Challenge Roth is a triathlon race organised by in and around Roth bei Nürnberg, Bavaria, Germany. It is held annually in July.

The Ironman distance (140.6 miles / 226.2 kilometers) version of the race has been held since 1990, and the short distance version since 1984. It was part of the Ironman series until 2001. It has been held independently from WTC since 2002. The number of participants is around 3500 individuals and 650 relay teams.

Course
The first part of the race, the 3.86 km swim event, takes place in the Rhine–Main–Danube Canal around 10 km outside Roth.

The 178.5 km bike ride uses a two-lap course on the countryside, mostly south of Roth. The southernmost point is Greding. The course is mostly relatively flat with a tougher hill once per lap.
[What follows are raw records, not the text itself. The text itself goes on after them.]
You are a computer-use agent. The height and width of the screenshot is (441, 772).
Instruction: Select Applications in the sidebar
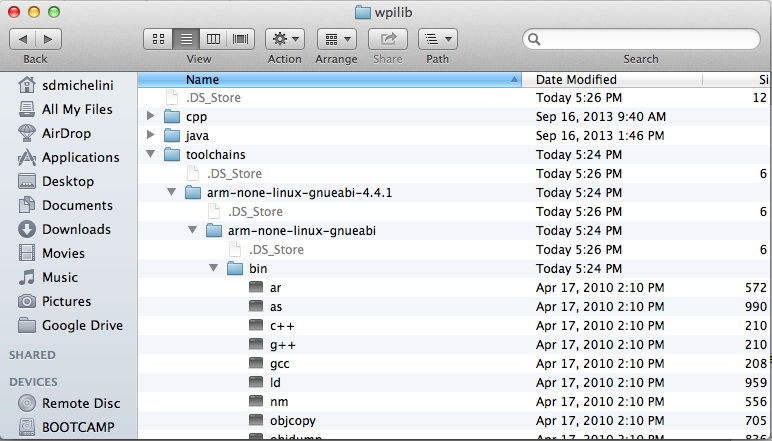pos(80,157)
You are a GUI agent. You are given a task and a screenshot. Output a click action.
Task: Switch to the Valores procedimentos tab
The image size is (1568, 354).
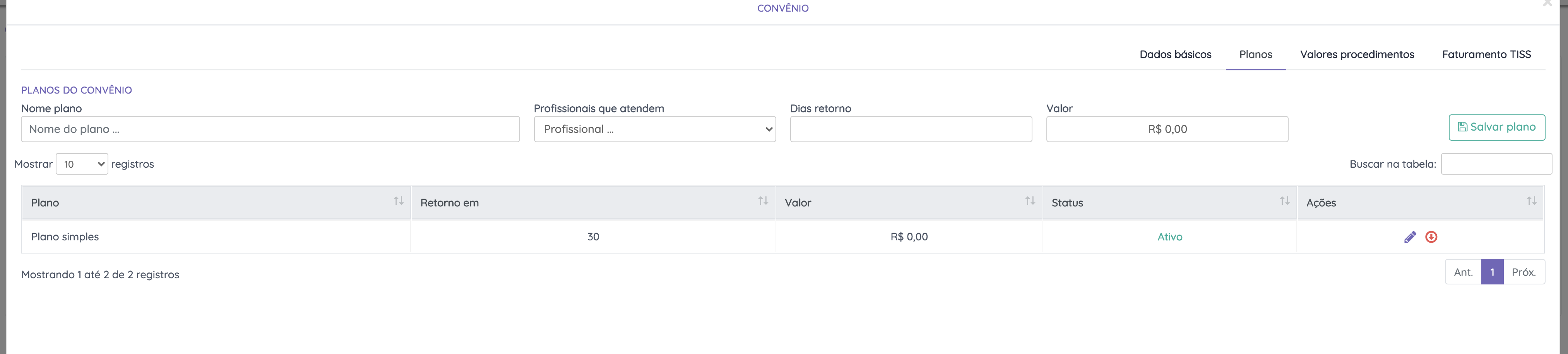[x=1357, y=55]
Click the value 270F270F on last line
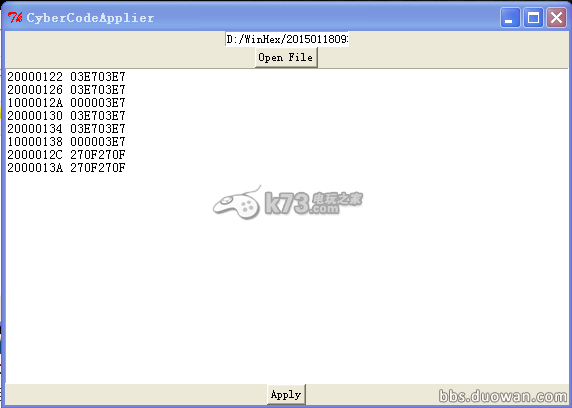Image resolution: width=572 pixels, height=408 pixels. pyautogui.click(x=98, y=168)
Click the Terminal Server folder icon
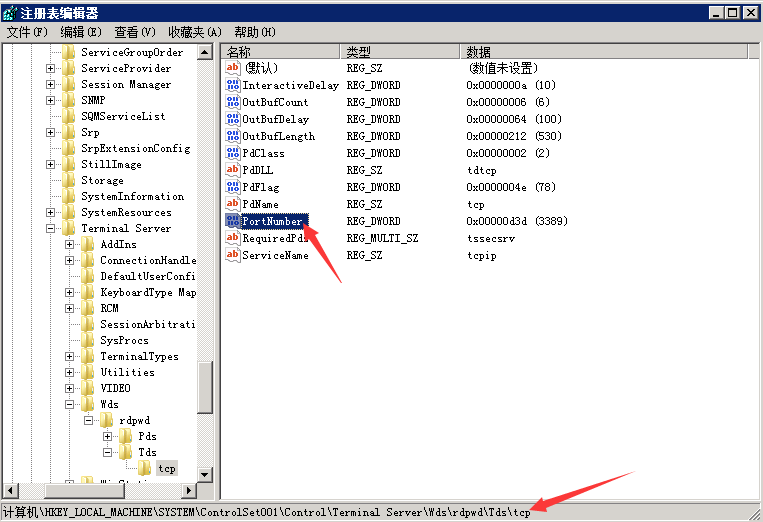 pyautogui.click(x=69, y=228)
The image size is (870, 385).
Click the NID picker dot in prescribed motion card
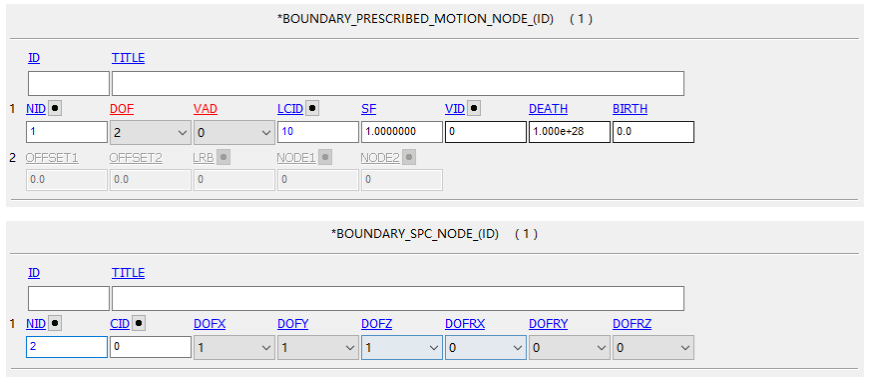click(x=55, y=109)
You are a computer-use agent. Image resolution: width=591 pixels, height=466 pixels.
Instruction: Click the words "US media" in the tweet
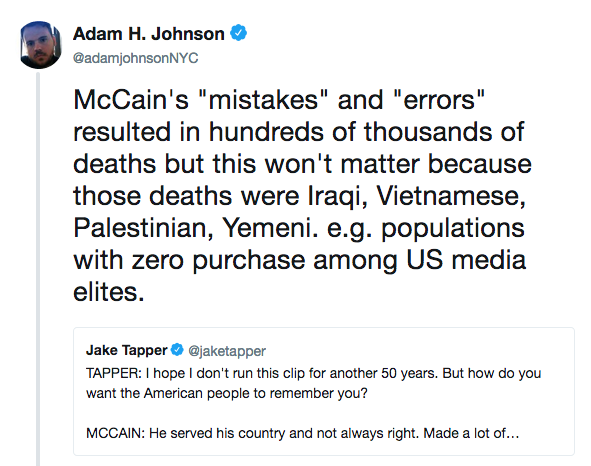[x=466, y=260]
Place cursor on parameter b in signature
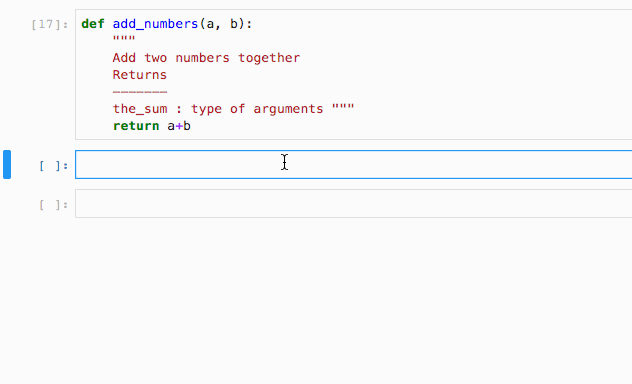The height and width of the screenshot is (384, 632). [x=234, y=24]
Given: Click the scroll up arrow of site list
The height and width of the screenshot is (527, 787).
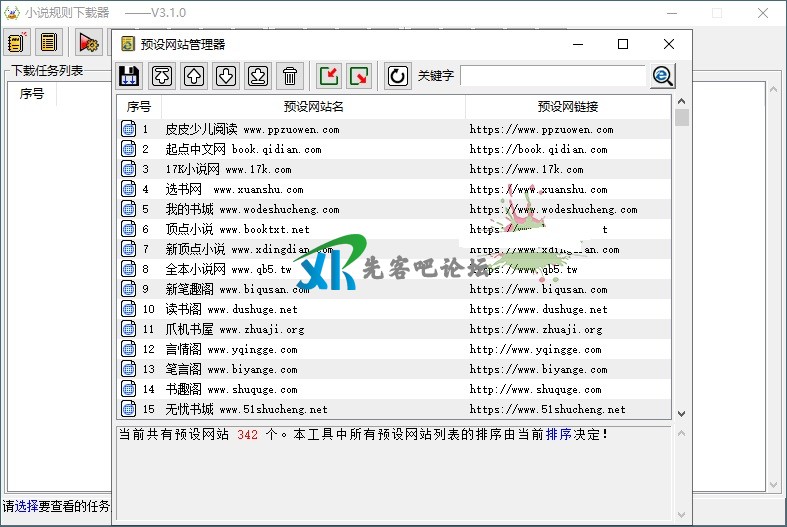Looking at the screenshot, I should [682, 101].
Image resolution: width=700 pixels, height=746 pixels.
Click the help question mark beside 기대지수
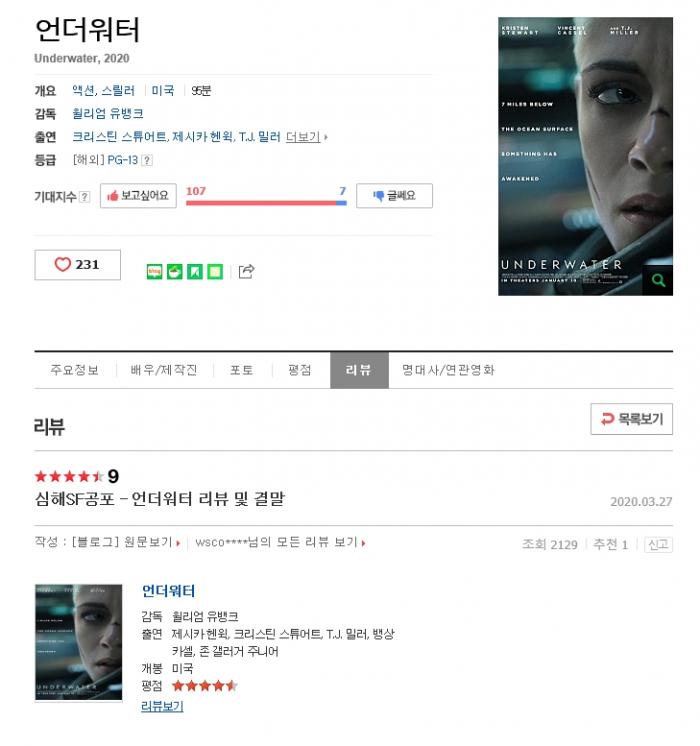(84, 196)

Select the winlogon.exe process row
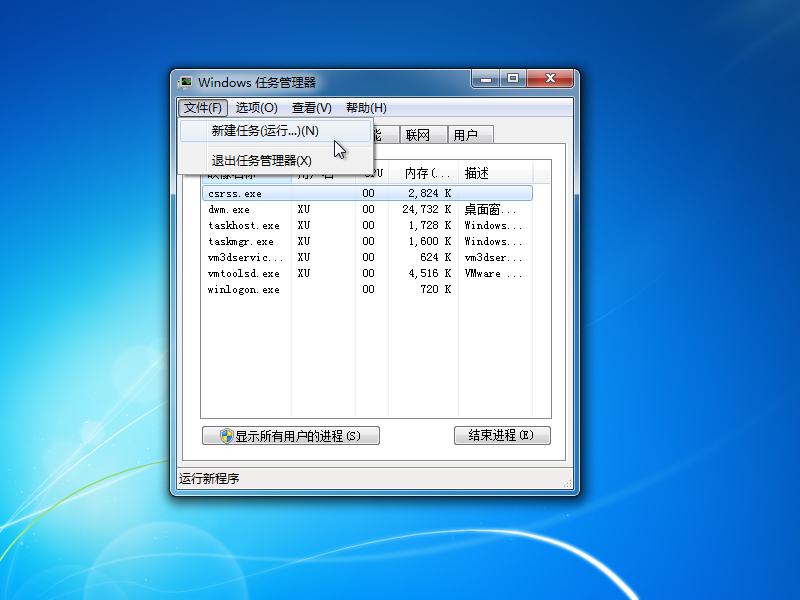point(245,289)

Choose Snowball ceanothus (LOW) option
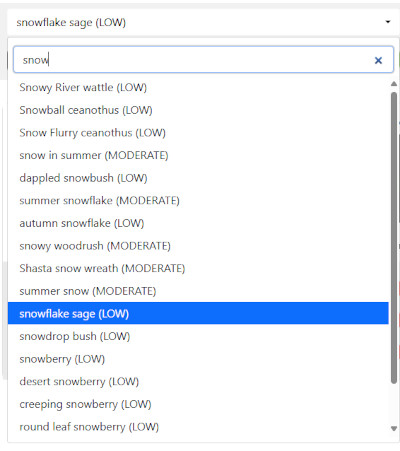[198, 110]
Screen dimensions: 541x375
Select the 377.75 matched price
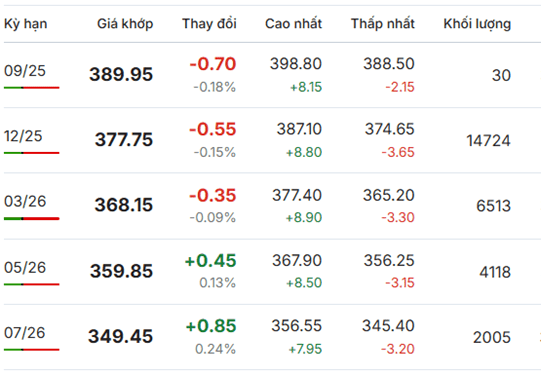(x=124, y=139)
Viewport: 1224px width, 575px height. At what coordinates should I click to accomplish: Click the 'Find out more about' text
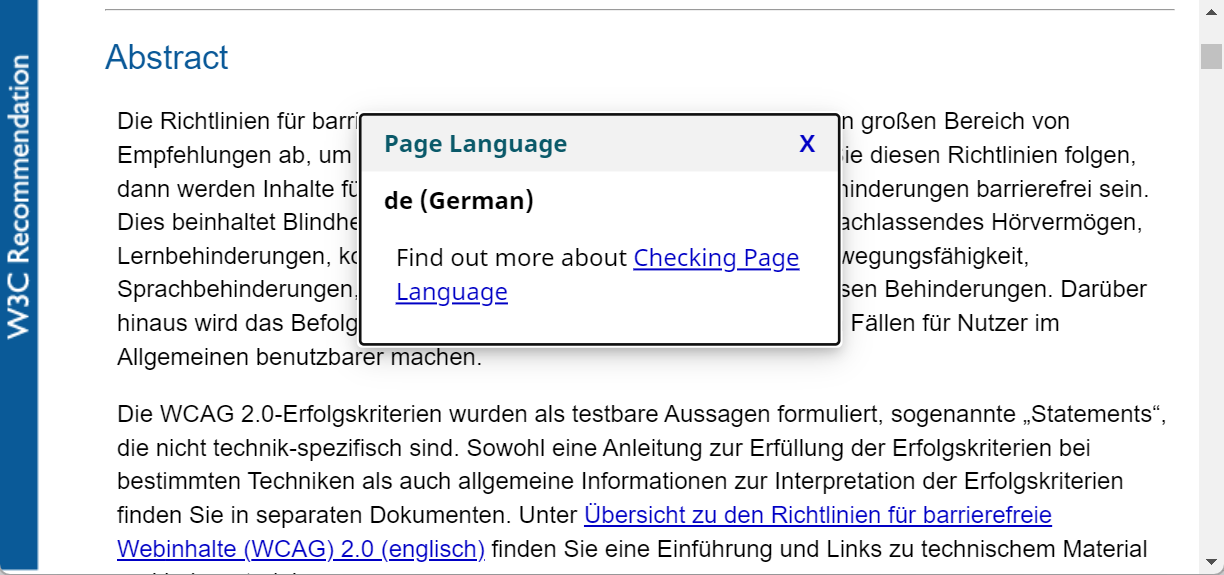(x=512, y=259)
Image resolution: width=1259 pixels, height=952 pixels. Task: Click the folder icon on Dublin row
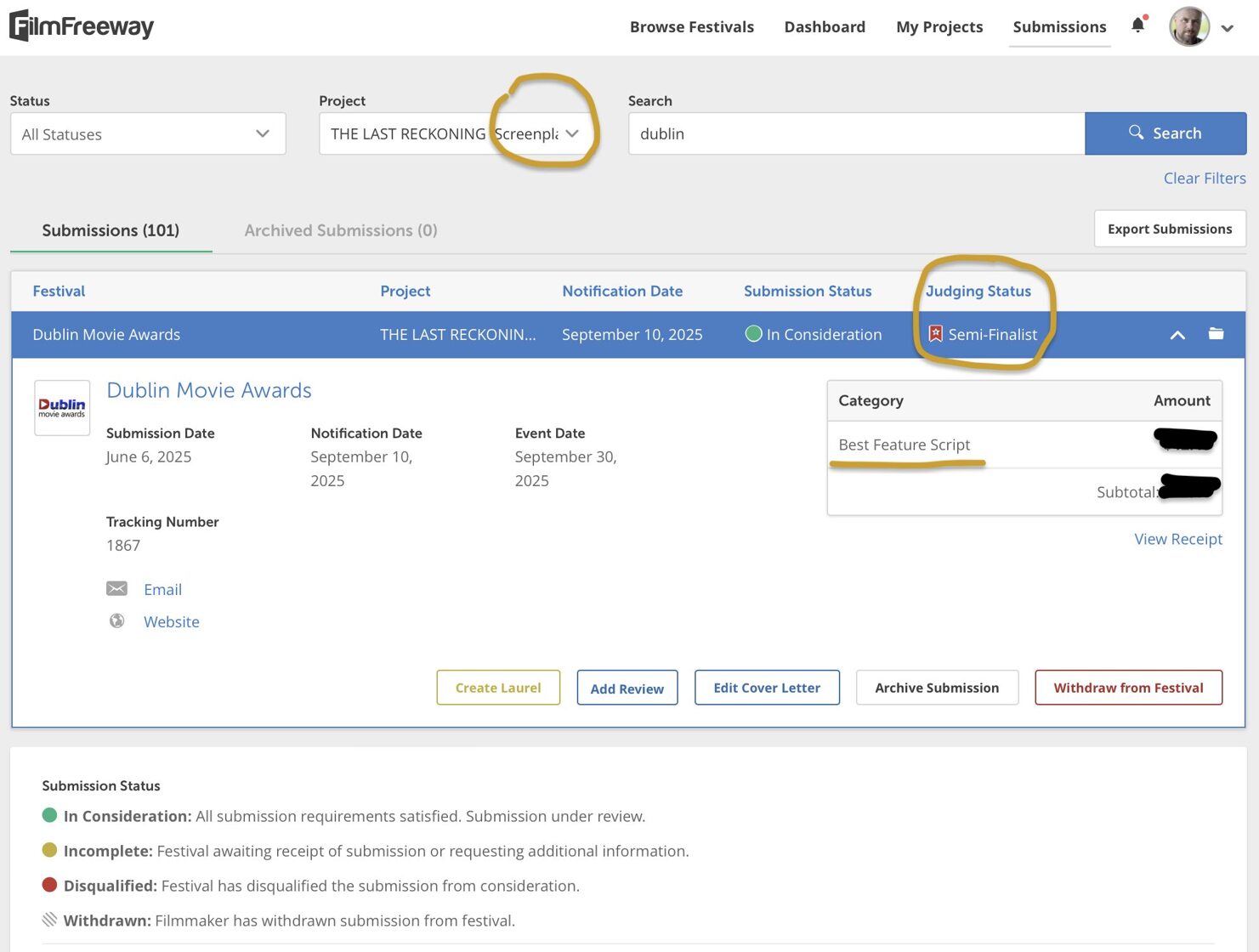[x=1216, y=334]
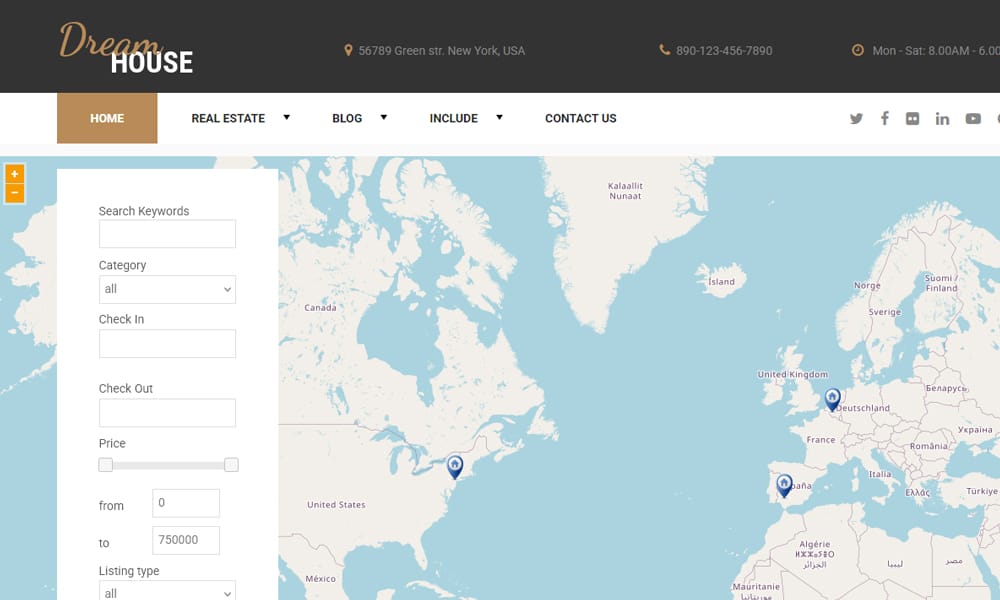Zoom in the map with plus button
The height and width of the screenshot is (600, 1000).
(14, 174)
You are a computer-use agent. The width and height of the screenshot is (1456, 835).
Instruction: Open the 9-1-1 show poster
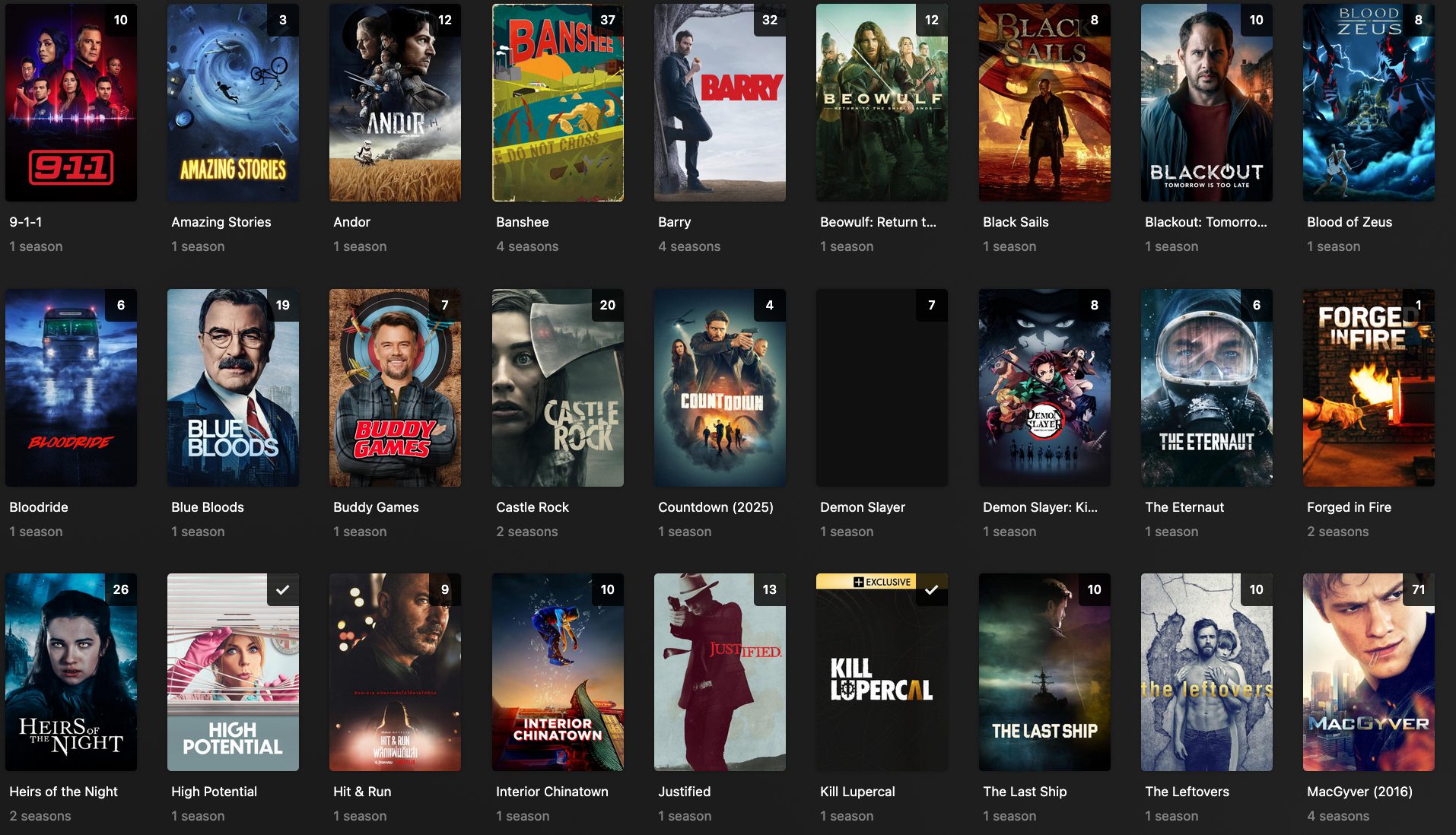(x=71, y=103)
The final marathon run goes once around a course with several turning points. Mostly the course goes on the same road after each turning points, so competitors meet each other. A major part of the course is along the Rhine–Main–Danube Canal. The finish is in central Roth.

Course Conditions 

In 2021 there were changes in the course which make comparing the results to other years difficult. Because of road construction, the bike portion of the race was shortened from 180km to roughly 170km.

World records set in Challenge Roth

 Men's record: Jan Frodeno, 2016  - 7:35:39 
 Women's record: Chrissie Wellington, 2011 - 8:18:13

Results

Men's results

Women's results

References

External links 
 
Challenge Roth's bicycle route at Openstreetmap

Triathlon competitions
Roth (district)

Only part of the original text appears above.